Evaluar precancelación de hipotecas: claves
Especialistas sugieren análisis financiero detallado ante dólar atrasado y UVA altas para decidir si adelantar cuotas de hipotecas o esperar.
La coyuntura económica actual, caracterizada por un dólar con tendencia a la apreciación y una inflación que impulsa las Unidades de Valor Adquisitivo (UVA) a niveles elevados, introduce una disyuntiva crucial para los tomadores de crédito hipotecario: ¿conviene adelantar cuotas o aguardar?
La recomendación central de los analistas financieros es la cautela y el cálculo pormenorizado. Si bien la idea de reducir el capital adeudado y, consecuentemente, los intereses futuros es atractiva, la efectividad de esta estrategia depende directamente de la proyección de la evolución del tipo de cambio y la inflación.
En un escenario donde se anticipa una desaceleración inflacionaria o una apreciación más pronunciada del peso, precancelar deuda atada a UVA podría resultar menos ventajoso a mediano y largo plazo. Los fondos destinados a adelantar cuotas podrían generar un rendimiento superior si se invirtieran en instrumentos financieros más líquidos y con expectativas de tasas de interés reales positivas, especialmente si se consideran escenarios de contención del dólar.

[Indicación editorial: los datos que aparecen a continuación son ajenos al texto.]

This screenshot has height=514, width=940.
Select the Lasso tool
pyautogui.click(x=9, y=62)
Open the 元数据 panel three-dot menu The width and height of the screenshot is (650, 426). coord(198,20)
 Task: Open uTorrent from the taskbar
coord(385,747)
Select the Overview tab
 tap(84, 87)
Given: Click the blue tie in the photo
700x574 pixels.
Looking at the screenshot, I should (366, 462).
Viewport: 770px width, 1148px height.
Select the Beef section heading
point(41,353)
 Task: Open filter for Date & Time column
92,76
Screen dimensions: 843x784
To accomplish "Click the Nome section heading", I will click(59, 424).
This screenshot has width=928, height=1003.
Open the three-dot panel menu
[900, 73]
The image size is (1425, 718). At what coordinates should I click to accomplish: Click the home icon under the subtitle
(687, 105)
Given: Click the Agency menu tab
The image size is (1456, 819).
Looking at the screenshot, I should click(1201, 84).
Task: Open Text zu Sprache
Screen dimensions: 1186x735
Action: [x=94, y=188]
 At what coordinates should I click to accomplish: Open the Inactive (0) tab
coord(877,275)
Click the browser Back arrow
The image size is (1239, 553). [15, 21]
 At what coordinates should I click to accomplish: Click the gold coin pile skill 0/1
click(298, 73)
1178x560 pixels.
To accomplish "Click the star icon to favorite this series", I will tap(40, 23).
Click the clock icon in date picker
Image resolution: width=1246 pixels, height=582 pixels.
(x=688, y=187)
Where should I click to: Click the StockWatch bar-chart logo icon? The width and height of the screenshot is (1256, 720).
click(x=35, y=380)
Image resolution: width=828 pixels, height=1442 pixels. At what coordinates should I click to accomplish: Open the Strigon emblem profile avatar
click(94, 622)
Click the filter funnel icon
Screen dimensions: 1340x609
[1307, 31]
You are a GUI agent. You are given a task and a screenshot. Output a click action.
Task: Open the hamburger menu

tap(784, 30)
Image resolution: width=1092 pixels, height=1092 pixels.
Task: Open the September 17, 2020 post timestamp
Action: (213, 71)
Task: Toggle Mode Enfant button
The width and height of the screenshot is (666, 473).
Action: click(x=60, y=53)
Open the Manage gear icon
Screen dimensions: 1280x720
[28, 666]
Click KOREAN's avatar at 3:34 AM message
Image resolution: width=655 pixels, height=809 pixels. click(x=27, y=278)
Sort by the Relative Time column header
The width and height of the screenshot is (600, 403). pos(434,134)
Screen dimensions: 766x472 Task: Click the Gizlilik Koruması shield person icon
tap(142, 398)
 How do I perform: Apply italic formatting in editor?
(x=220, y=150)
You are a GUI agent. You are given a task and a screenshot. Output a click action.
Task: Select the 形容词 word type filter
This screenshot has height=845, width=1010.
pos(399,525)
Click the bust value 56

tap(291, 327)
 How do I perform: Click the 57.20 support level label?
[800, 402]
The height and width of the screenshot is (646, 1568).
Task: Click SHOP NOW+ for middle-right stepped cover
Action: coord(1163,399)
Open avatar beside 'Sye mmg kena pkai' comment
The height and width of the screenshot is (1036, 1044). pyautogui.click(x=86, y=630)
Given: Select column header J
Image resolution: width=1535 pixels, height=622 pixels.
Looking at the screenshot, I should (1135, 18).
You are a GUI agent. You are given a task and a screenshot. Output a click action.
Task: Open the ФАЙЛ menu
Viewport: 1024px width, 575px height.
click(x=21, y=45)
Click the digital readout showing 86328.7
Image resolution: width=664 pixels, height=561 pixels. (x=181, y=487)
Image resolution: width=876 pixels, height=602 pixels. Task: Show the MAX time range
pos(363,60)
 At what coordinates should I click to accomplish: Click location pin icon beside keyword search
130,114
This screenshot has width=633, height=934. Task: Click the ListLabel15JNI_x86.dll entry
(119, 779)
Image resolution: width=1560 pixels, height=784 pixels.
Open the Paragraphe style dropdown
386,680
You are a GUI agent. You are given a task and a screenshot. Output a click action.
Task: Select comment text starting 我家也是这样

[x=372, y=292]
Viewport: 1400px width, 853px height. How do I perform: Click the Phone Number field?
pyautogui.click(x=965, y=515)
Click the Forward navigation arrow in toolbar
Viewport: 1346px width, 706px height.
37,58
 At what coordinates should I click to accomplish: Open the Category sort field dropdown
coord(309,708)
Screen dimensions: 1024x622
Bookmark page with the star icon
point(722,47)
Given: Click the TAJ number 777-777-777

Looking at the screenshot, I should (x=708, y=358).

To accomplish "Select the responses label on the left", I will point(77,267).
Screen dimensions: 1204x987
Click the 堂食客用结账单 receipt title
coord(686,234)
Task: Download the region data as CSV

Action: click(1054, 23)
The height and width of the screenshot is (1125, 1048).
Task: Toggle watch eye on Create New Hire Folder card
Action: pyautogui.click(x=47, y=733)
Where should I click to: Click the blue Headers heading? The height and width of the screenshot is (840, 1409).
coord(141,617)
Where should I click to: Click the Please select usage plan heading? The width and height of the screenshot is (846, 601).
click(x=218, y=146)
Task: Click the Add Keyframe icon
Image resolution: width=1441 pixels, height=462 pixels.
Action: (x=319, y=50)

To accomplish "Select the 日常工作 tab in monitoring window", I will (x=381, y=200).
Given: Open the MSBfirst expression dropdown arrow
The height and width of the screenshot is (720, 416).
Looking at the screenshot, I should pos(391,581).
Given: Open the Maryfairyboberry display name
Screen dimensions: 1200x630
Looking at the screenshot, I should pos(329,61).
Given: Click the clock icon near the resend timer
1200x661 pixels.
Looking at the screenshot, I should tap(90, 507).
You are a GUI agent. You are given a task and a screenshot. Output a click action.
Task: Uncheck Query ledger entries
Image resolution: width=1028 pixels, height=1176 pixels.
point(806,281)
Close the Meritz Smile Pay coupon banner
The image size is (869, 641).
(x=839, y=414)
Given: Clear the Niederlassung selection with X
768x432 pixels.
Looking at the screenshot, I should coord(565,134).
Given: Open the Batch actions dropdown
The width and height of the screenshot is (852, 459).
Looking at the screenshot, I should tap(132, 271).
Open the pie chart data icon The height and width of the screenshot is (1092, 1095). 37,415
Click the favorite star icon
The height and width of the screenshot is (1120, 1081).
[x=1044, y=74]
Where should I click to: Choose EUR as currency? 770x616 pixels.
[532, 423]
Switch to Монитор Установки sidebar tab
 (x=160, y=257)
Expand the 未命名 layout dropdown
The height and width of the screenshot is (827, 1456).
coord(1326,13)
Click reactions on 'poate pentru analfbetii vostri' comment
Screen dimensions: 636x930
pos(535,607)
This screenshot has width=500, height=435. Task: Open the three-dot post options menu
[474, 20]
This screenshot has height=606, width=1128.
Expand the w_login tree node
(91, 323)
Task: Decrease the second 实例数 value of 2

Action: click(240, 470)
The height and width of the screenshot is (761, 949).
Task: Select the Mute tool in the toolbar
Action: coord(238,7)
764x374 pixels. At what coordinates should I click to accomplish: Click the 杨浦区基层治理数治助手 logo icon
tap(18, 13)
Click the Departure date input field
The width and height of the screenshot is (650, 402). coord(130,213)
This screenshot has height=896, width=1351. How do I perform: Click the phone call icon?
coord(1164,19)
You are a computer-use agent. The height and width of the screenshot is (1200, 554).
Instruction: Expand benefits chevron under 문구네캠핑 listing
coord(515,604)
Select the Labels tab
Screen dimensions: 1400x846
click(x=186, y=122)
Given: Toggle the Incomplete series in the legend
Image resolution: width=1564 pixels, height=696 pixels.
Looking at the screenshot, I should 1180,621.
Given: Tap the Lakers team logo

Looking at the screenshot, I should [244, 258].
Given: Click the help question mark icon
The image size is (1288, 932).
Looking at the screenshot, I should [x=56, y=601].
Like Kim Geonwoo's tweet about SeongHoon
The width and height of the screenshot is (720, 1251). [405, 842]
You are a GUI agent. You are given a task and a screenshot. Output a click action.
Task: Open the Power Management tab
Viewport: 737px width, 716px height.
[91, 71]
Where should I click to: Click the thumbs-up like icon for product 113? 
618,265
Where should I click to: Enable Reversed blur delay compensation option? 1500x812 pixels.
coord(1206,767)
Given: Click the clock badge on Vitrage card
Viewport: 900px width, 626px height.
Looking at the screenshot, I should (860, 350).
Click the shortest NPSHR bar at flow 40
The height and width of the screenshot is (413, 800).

Por el contrario, si las proyecciones apuntan a una persistencia o incluso aceleración inflacionaria, y un escenario de dólar estable o incluso en leve retroceso, la precancelación de deuda UVA podría presentar un mayor atractivo. En tales circunstancias, reducir el capital de una deuda que se ajusta constantemente por inflación se convierte en una forma de "cobertura" de facto, protegiendo el poder adquisitivo del capital que se destina a la amortización.
Los especialistas enfatizan la necesidad de modelar escenarios. Evaluar el costo de oportunidad de utilizar ahorros, comparar las tasas de interés implícitas en la precancelación (considerando los ajustes futuros) versus el rendimiento potencial de alternativas de inversión, se vuelve fundamental. La decisión no es meramente matemática; implica una lectura de las expectativas macroeconómicas y una gestión prudente del patrimonio personal. Ante la incertidumbre, diversificar el uso de los ahorros, sin descartar la posibilidad de adelantar cuotas de manera parcial y selectiva, podría ser un enfoque equilibrado.